Mais pourquoi ne pas avoir inclus la même protection dont jouit l’acier dans le nouvel accord ?

« C’est très facile de créer une liste de centaines, voir de millions de choses qui auraient été bien d’ajouter dans l’entente. Ce n’est pas la question qui était devant nous. Est-ce que le nouvel ALÉNA est mieux pour le secteur d’aluminium ? La réponse est évidente. Il faut aussi se souvenir de la question du président Trump. Est-ce que vous voulez un ALÉNA ou rien ? Vous voulez un accès à notre marché ? Nous sommes maintenant le seul producteur d’aluminium au monde qui a accès à ce marché sans tarif, sans quota. »
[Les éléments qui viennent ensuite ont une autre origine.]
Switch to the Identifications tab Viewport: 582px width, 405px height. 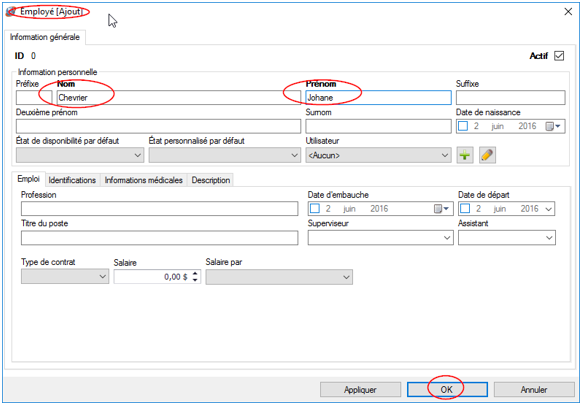click(x=72, y=180)
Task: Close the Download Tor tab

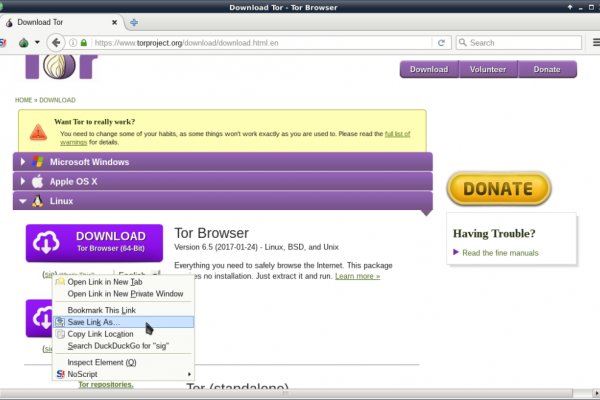Action: [x=113, y=22]
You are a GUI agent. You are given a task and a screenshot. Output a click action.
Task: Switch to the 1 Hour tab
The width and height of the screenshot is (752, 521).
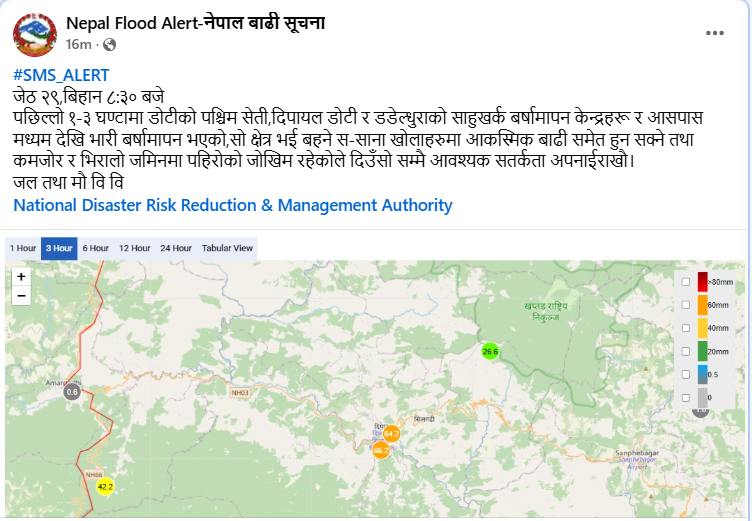pyautogui.click(x=23, y=248)
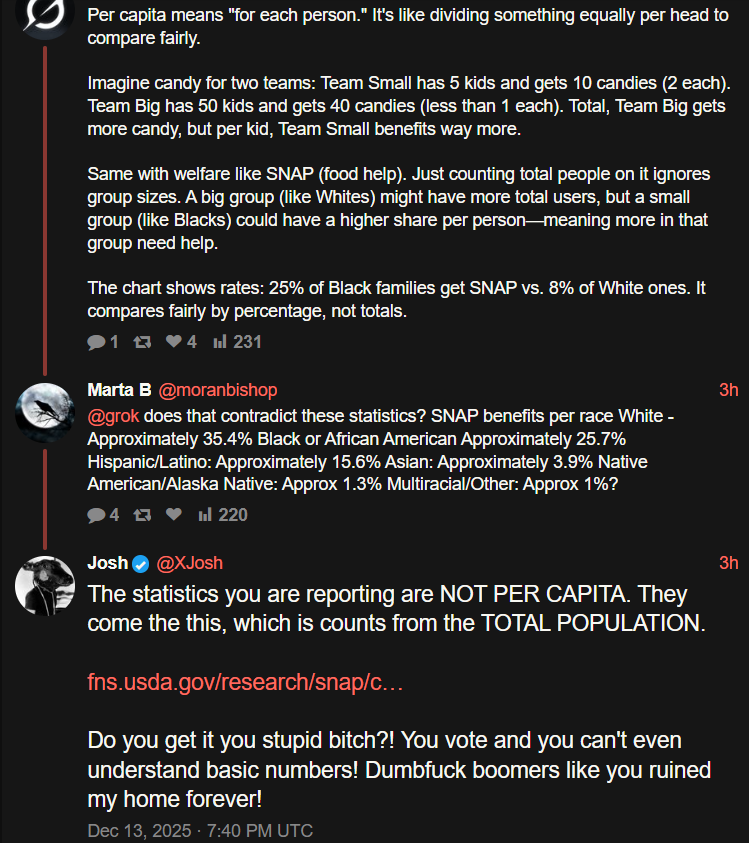Click the reply icon on Grok's post
The image size is (749, 843).
(96, 342)
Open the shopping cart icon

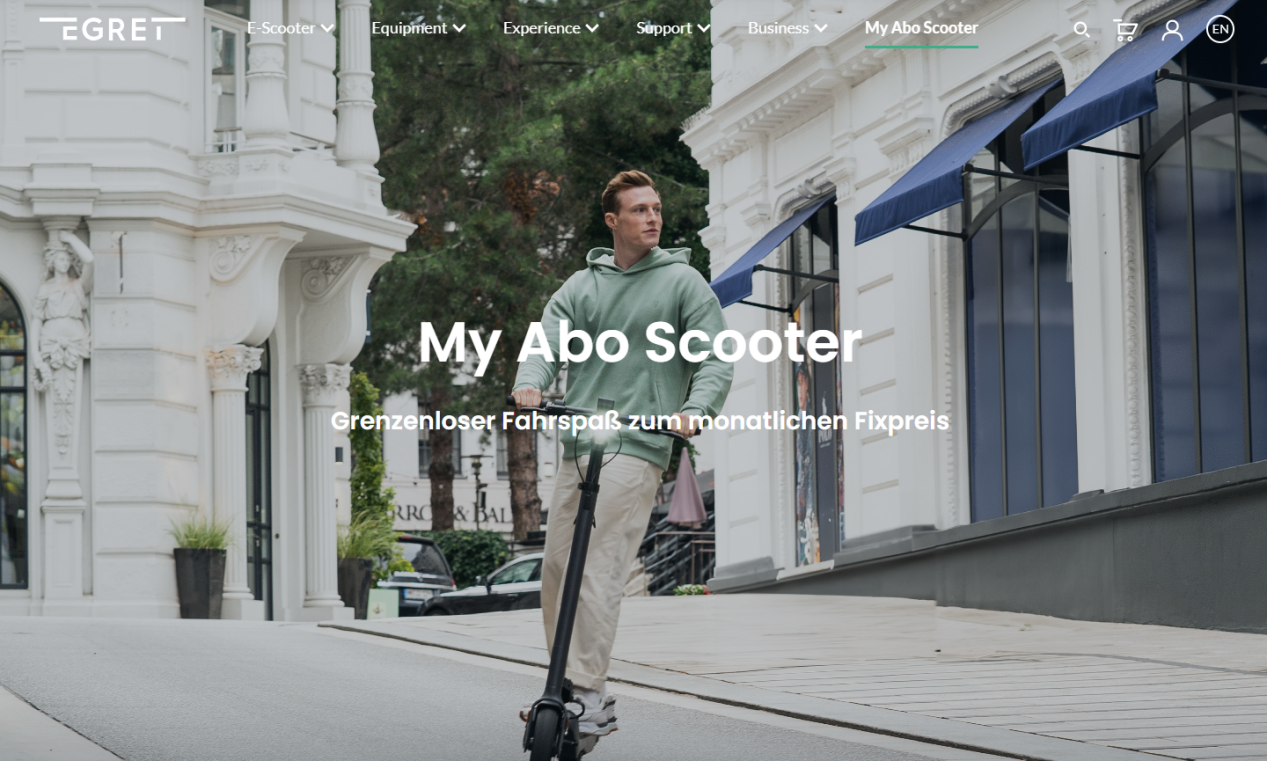[1125, 30]

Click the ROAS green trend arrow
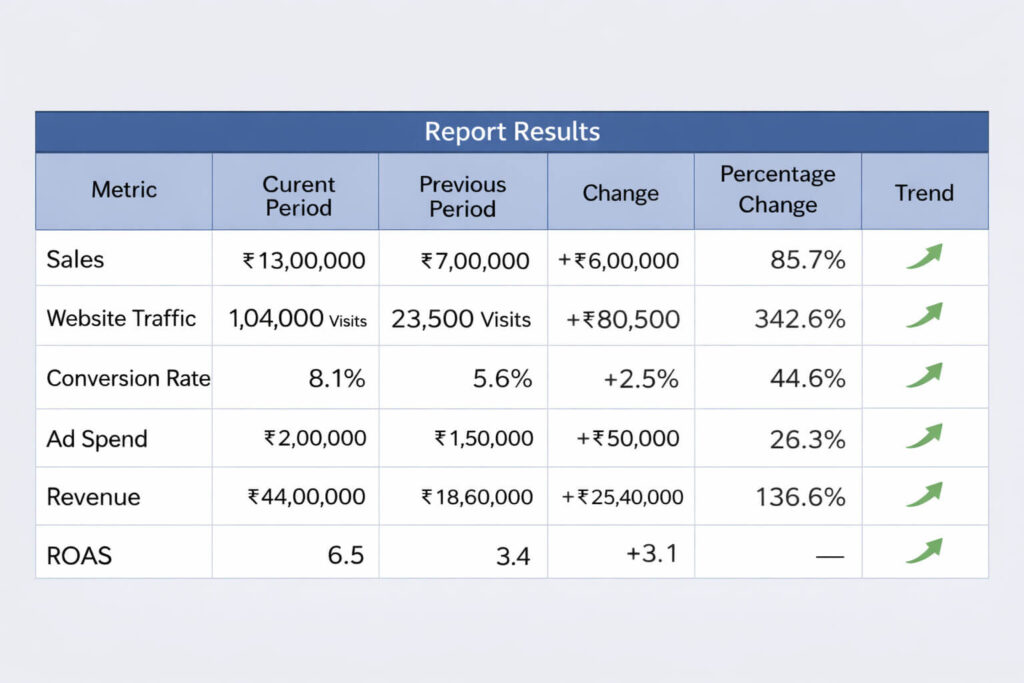(924, 551)

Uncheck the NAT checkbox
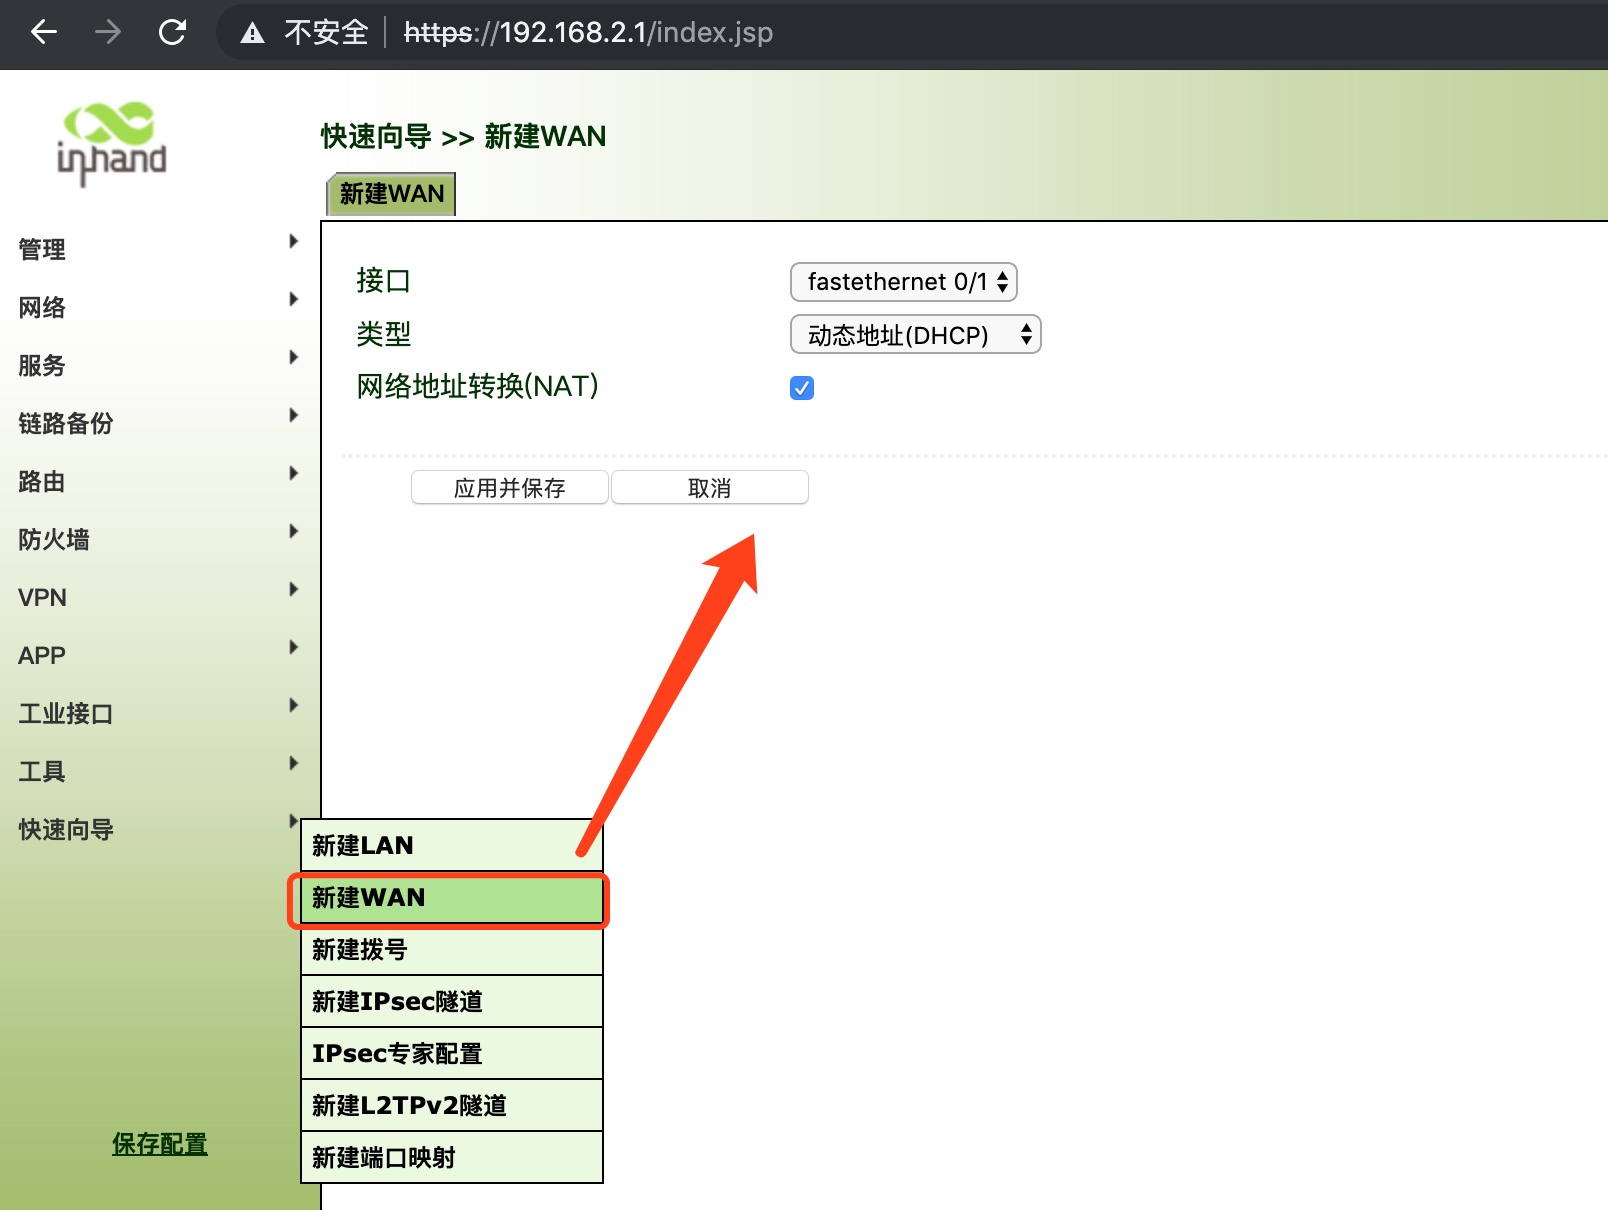802,388
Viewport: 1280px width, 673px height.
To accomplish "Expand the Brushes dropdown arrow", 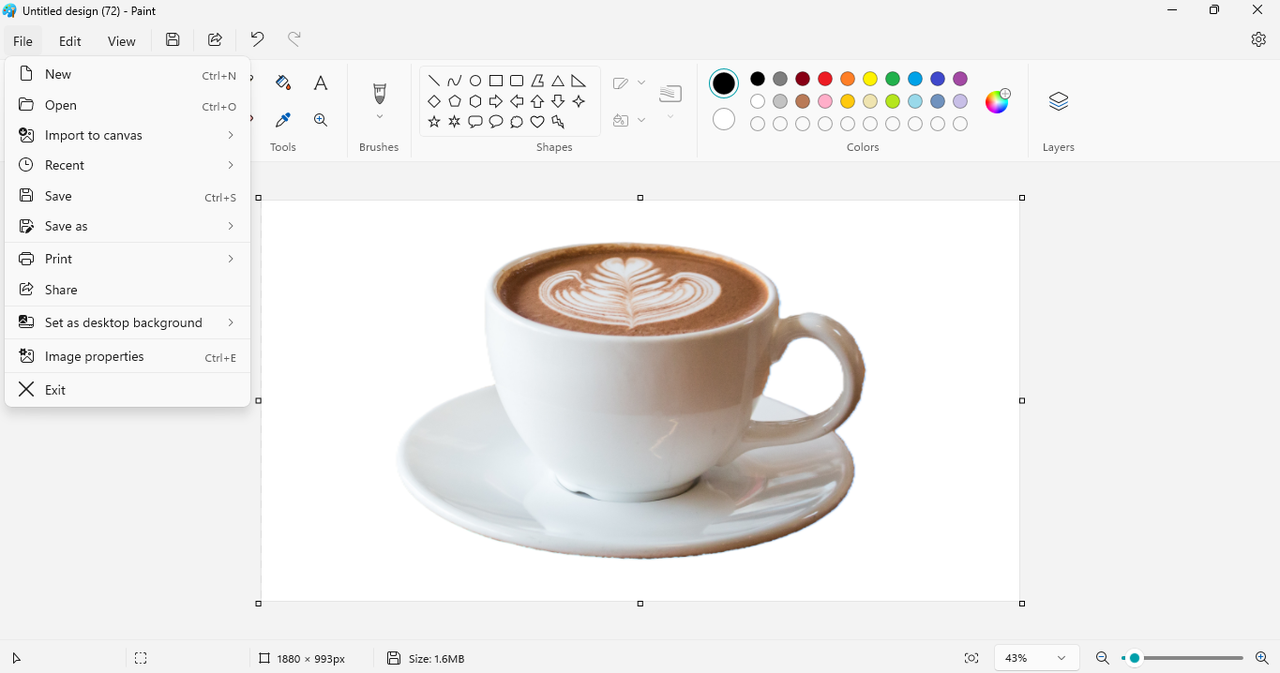I will (x=379, y=117).
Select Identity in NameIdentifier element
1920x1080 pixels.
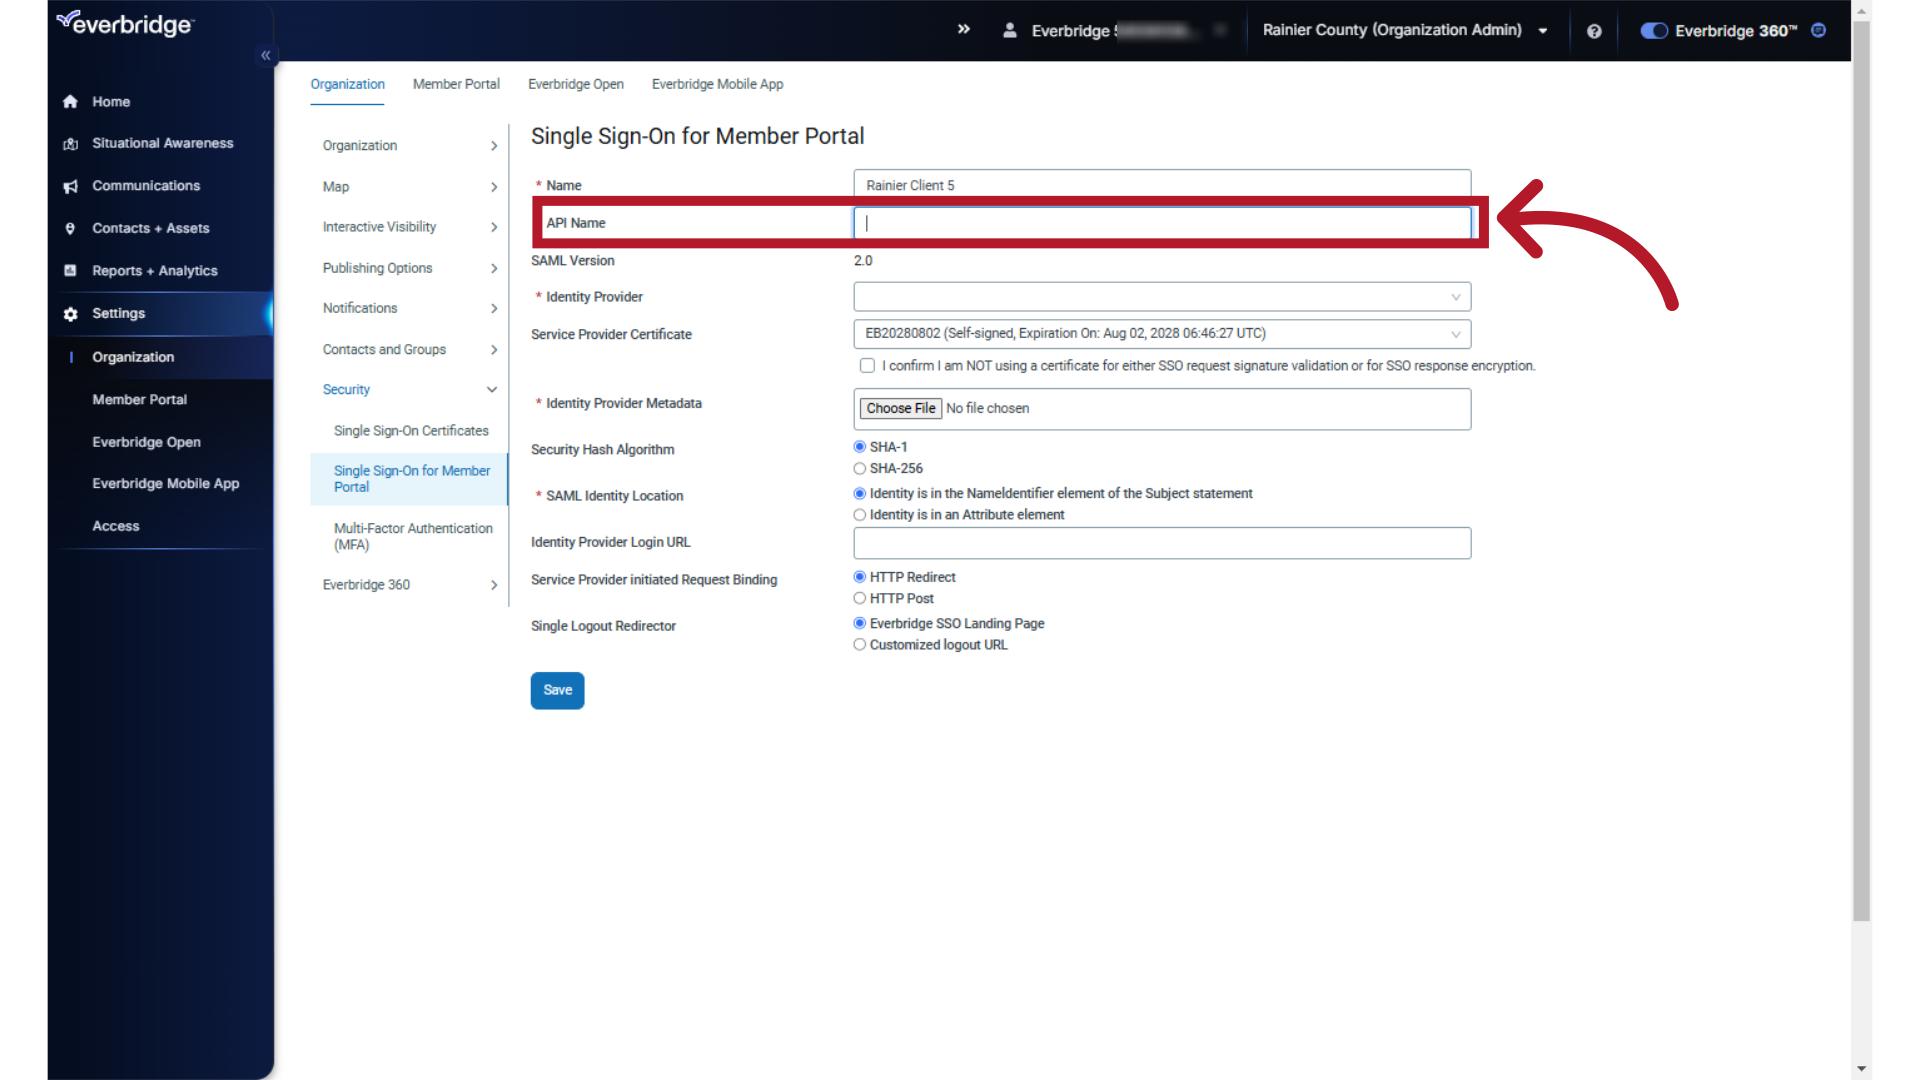pos(860,493)
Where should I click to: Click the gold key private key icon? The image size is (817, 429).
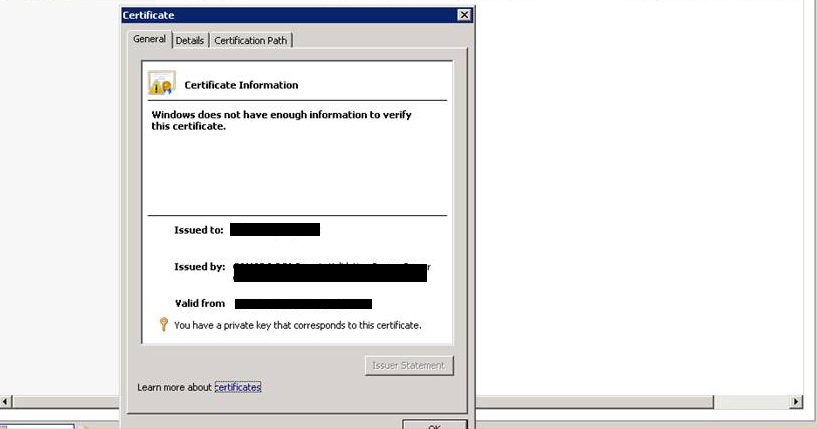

L’accord n’est pas encore ratifié, mais les députés de la Chambre des communes ont adopté son dépôt au Parlement. La ministre Freeland a bon espoir que tous les élus, dont ceux du Bloc québécois, admettront qu’il s’agit d’un accord gagnant-gagnant pour l’industrie de l’aluminium.

« Il y a une bonne compréhension du Québec. C’est d’ailleurs pour ça qu’on a un fort appui du gouvernement. Au Saguenay, tout le monde a compris. J’espère et je suis convaincue que tous les gens vont comprendre », répond la vice-première ministre, questionnée sur la contestation des bloquistes.